Written by Ann Randall, EcoTeachConsultant/Traveler/Travel Writer
It was 8AM. The students were ready with notebooks, tape recorders and electronic tablets. The biologist showed a video clip, then pointed to the photos in her PowerPoint explaining the optimal conditions for temperature and water and passed around different types of coral fragments while the class peppered her with questions as they took notes. This could be a graduate level university marine biology class but instead, it’s the annual EcoTeach training for its guides and day two began early with a two hour in-depth lecture on the lifespan of various coral and fish species and the importance of marine life conservation.

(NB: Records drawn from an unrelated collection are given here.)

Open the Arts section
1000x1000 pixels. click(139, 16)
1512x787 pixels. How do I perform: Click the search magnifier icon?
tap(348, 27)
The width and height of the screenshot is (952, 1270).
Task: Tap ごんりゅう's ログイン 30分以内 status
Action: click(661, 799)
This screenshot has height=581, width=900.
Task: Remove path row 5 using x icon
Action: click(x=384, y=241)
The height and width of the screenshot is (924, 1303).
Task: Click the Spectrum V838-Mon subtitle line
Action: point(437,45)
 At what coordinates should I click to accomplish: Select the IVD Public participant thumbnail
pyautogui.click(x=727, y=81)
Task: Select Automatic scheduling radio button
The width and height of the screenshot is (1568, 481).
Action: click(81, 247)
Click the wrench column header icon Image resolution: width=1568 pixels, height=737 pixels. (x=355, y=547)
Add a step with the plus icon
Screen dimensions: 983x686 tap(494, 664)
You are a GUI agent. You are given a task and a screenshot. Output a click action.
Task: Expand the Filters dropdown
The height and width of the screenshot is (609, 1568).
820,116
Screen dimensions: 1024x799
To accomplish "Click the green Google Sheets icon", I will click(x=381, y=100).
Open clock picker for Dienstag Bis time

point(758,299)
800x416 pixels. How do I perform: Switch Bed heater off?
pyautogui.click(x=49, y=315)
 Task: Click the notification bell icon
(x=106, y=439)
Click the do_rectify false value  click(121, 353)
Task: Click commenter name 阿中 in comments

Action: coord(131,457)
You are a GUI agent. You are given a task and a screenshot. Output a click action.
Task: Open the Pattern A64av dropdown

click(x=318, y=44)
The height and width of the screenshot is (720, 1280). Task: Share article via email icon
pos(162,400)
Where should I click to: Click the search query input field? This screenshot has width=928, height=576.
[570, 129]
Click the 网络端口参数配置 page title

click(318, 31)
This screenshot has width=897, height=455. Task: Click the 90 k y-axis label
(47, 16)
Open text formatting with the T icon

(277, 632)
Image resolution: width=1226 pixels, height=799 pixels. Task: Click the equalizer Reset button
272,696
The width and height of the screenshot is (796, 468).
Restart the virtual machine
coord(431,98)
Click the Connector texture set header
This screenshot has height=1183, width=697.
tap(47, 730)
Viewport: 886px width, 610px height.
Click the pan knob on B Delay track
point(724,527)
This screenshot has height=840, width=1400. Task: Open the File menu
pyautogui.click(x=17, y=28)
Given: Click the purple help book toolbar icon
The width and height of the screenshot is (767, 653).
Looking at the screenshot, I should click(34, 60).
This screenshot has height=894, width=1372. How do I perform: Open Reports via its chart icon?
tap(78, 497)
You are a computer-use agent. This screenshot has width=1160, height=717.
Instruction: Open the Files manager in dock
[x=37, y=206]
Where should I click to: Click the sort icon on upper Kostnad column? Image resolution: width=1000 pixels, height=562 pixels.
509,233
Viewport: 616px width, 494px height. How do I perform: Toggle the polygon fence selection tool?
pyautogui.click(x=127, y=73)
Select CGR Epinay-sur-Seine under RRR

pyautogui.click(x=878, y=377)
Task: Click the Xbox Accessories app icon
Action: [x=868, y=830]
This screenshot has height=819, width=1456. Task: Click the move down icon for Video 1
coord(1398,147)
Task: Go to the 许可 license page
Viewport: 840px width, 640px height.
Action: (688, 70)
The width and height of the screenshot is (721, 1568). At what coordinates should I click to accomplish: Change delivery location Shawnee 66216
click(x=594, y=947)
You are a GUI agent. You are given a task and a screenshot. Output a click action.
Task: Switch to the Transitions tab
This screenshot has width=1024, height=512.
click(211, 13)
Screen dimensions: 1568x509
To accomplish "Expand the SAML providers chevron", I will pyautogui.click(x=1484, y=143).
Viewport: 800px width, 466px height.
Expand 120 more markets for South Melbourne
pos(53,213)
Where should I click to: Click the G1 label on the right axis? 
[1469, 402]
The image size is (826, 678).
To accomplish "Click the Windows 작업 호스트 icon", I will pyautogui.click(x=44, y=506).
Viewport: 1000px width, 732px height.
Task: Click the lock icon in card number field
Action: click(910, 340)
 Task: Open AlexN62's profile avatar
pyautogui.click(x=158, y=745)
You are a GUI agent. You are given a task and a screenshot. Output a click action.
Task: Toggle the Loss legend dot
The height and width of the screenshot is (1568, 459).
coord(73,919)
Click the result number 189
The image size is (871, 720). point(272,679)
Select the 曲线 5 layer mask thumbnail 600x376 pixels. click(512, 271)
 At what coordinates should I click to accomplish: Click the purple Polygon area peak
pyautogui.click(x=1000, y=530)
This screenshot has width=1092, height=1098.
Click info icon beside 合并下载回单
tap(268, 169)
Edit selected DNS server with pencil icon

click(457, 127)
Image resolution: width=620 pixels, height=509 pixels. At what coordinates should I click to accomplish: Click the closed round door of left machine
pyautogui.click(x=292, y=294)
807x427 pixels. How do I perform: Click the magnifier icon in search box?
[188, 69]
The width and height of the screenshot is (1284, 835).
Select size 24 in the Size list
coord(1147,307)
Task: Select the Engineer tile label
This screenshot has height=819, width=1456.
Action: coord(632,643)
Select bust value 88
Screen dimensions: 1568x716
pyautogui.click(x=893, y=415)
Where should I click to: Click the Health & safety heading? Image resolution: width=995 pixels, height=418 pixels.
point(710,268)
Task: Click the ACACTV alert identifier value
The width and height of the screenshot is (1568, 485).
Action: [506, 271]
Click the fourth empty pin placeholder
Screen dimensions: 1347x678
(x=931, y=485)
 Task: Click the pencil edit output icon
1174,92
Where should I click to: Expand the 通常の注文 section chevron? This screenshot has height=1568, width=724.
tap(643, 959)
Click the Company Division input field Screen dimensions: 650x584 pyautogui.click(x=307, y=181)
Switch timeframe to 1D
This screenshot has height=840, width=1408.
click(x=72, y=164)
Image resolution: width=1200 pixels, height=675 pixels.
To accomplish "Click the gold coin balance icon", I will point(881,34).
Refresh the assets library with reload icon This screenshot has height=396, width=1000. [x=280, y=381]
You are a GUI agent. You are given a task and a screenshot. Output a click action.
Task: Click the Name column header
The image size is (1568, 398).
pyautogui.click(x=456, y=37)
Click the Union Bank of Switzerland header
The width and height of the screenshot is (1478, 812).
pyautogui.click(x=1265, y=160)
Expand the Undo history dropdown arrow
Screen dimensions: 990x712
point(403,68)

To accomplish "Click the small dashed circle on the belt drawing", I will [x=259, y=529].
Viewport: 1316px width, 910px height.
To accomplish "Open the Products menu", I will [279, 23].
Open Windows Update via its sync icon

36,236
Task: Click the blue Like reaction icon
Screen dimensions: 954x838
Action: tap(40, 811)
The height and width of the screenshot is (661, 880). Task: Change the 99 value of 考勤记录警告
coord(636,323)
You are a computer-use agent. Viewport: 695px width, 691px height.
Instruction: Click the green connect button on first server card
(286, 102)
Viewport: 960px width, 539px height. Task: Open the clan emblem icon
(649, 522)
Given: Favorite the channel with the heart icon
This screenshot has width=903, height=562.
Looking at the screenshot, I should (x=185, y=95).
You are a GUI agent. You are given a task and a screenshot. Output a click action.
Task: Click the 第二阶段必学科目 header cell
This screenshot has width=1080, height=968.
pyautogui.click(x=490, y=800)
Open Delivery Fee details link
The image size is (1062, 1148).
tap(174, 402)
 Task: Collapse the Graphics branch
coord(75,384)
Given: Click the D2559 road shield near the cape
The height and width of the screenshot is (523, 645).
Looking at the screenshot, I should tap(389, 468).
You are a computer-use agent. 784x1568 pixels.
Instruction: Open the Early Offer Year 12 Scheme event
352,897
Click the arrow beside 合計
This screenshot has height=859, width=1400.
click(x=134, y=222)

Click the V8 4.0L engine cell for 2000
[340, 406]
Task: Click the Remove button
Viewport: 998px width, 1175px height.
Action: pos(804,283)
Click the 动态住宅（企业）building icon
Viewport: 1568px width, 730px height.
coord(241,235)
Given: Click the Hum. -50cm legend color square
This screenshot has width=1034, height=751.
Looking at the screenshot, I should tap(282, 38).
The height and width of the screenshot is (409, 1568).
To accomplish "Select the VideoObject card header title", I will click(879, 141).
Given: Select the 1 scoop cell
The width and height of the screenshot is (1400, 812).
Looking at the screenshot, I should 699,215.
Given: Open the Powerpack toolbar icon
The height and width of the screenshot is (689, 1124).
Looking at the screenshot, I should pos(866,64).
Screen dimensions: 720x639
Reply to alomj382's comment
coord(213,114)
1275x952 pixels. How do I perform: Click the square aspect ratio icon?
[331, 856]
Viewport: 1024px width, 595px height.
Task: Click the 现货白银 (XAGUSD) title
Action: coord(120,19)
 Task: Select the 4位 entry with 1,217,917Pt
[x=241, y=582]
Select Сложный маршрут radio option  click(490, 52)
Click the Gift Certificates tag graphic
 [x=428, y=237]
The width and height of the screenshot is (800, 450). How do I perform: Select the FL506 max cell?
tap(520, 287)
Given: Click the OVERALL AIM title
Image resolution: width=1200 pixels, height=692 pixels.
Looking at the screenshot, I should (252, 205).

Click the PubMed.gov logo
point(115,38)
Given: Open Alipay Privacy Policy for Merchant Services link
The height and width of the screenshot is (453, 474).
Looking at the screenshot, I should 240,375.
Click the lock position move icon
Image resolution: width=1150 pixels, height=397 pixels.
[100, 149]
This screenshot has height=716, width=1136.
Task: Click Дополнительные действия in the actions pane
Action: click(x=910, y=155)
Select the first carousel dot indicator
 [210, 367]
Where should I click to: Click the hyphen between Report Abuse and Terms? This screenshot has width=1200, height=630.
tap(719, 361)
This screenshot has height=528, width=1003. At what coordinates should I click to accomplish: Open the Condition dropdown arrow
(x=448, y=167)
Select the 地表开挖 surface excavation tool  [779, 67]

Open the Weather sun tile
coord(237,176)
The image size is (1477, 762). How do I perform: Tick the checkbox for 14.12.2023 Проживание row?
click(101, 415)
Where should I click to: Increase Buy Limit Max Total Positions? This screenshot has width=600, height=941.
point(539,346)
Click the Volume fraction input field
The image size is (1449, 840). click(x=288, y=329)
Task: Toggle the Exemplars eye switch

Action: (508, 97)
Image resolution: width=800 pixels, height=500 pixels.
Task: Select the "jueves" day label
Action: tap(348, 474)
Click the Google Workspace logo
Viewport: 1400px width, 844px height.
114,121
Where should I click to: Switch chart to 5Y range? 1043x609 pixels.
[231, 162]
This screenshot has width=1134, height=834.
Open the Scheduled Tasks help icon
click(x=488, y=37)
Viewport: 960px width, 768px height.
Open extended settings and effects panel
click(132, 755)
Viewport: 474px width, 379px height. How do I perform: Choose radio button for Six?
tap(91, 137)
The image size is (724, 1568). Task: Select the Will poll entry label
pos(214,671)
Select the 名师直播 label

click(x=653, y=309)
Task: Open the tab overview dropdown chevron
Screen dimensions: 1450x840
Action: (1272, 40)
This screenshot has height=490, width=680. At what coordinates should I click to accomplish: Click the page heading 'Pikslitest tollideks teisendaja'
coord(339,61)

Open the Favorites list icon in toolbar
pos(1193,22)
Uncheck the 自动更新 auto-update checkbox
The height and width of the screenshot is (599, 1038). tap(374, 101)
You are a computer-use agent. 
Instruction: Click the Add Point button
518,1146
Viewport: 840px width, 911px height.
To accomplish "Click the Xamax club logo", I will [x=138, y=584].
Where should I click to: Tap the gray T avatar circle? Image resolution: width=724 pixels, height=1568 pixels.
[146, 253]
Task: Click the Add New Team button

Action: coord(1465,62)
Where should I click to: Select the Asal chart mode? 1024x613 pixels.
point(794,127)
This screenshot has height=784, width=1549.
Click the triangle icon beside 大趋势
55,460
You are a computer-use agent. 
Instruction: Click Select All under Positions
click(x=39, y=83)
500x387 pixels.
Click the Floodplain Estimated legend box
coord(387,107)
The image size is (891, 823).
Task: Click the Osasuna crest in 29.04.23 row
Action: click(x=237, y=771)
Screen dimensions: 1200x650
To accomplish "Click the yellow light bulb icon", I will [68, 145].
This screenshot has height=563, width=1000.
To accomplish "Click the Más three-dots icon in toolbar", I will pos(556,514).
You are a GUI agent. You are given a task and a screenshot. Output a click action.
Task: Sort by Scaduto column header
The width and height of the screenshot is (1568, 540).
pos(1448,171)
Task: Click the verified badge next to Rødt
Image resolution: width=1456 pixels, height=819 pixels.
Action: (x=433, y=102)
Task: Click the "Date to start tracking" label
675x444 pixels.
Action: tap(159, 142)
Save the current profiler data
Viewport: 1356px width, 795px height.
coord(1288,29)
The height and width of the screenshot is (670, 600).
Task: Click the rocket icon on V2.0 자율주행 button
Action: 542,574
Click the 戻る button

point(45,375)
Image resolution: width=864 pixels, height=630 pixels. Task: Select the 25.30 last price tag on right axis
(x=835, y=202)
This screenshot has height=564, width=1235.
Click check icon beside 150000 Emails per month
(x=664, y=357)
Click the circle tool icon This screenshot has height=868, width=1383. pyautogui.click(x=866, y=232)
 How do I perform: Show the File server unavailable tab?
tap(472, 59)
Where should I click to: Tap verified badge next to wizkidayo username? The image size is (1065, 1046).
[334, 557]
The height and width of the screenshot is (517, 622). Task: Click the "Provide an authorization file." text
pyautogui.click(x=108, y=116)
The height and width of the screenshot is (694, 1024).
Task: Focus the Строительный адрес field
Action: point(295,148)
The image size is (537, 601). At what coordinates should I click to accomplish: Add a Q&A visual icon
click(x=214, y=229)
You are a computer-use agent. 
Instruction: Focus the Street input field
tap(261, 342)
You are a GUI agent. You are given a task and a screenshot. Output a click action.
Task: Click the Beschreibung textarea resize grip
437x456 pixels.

As a regular traveler who occasionally relies on tour companies in my trips, it never occured to me that tour guides go to school. So when EcoTeach asked me to do a small presentation at their guide trainings, I jumped at the opportunity to go through the entire training with the guides to see what a group of experienced tour guides do for their professional development.
Costa Rica tour companies vary in their requirements for guide certification and training. EcoTeach guides must have previous guide experience and maintain certification in both basic first aid and wilderness first aid. EcoTeach conducts at least one annual 4-5 day training for its guides on a variety of guide requested topics and one follow-up end of season training day. The first annual training occurs in January before the next season begins, allowing the guides and the United States and Costa Rica offices to debrief the previous year and make changes for the next tour season. Some years EcoTeach offers additional training as it did my first year of attending. The guides wanted to update their first aid cards and so we went through an intense multi-day wilderness first aid course that included role playing with realistic looking injuries and an end of course performance test. Not being a guide, it was initially intimidating, but the EcoTeach guides were encouraging and I emerged from my end of course performance exam to their applause as the very proud recipient of my own wilderness first aid card.
This year the guides began their four day training by reviewing the completed season. Then, as they did in the previous year’s training, they heard a presentation from a guest local guide they partner with on some of the tours. This year it was Pedro Rajos Morales, a local guide from the Boruca indigenous community who EcoTeach uses when groups tour there. Pedro’s informative lecture was a follow-up to the 2014 EcoTeach training when guides heard from a university professor about the archeology of the area in Costa Rica now inhabited by the indigenous Boruca and Bri Bri communities.
Following the marine biology lecture the guides met the drivers from the new transportation company EcoTeach will be using which included a lively driver/guide/office question and answer hour. It never occured to me how critical the working relationship was between guides and the drivers who transport groups. Guides had lots of questions about how the drivers would handle specific situations and likewise, drivers had similar questions of the guides in order to understand the EcoTeach philosophy of driver/guide as a team.
The agenda for some years of guide training includes a field trip to a new site that EcoTeach wants to add to its menu of tour choices. The field trips give the guides an opportunity to see the new location, test out if it would work for groups and think about real life experiences they could offer there. The 2015 Guide Training included a two day field trip to both a potential new accomodation and new tour experience in the Saripiqui area. Sura Farm is a small family run operation using natural agricultural practices, with tilapia fish ponds, dormitories for overnight groups and a lot of potential for group activities such as planting and picking pineapple, making pineapple juice and catching and learning to cook tilapia as well as understanding the agricultural philosophy of natural versus organic practices.
Evening class in the farm’s dining area provided background information on the history of an 1856 invasion by an American soldier of fortune, William Walker, who declared himself the President of Nicaragua. One of the EcoTeach guides who is from Nicaragua explained what Nicaragua teaches about that period of his country’s history, I explained the US version of the events. The following day our group was accompanied up the Saripiqui River by a local historian and retired university professor who showed guides the Costa Rican battle sites where Costa Rica joined Nicaragua to oust Walker from Central America. On our way up the river we stopped at the home of a large extended and economically impoverished family to deliver clothes, food and school supplies the guides had collected for them and later in the day we also delivered school supplies and clothes to the community association to distribute to the local school and needy families. That evening the guides as a group debriefed the field trip and discussed what might be incorporated into EcoTeach trips.
The final day of training began again at 8AM with a lecture from two biologists about the environmental impact of a proposed major port in Puerto Limon on the Caribbean side of Costa Rica. One of the EcoTeach turtle research sites lies north of the port and guides wanted to know not only about the direct impact on that site but also the effect on the entire coastal ecosystem.
The training ended with guides brainstorming topics for the next EcoTeach guide training and a presentation of EcoTeach t-shirts to the family of Don Francisco as a thank you for hosting guide training and for their hospitality towards EcoTeach students, parents and teachers throughout the year.
The guides are excited to share all the information and new experiences with their groups making the 2015-16 EcoTeach season one where “travel can change the world.”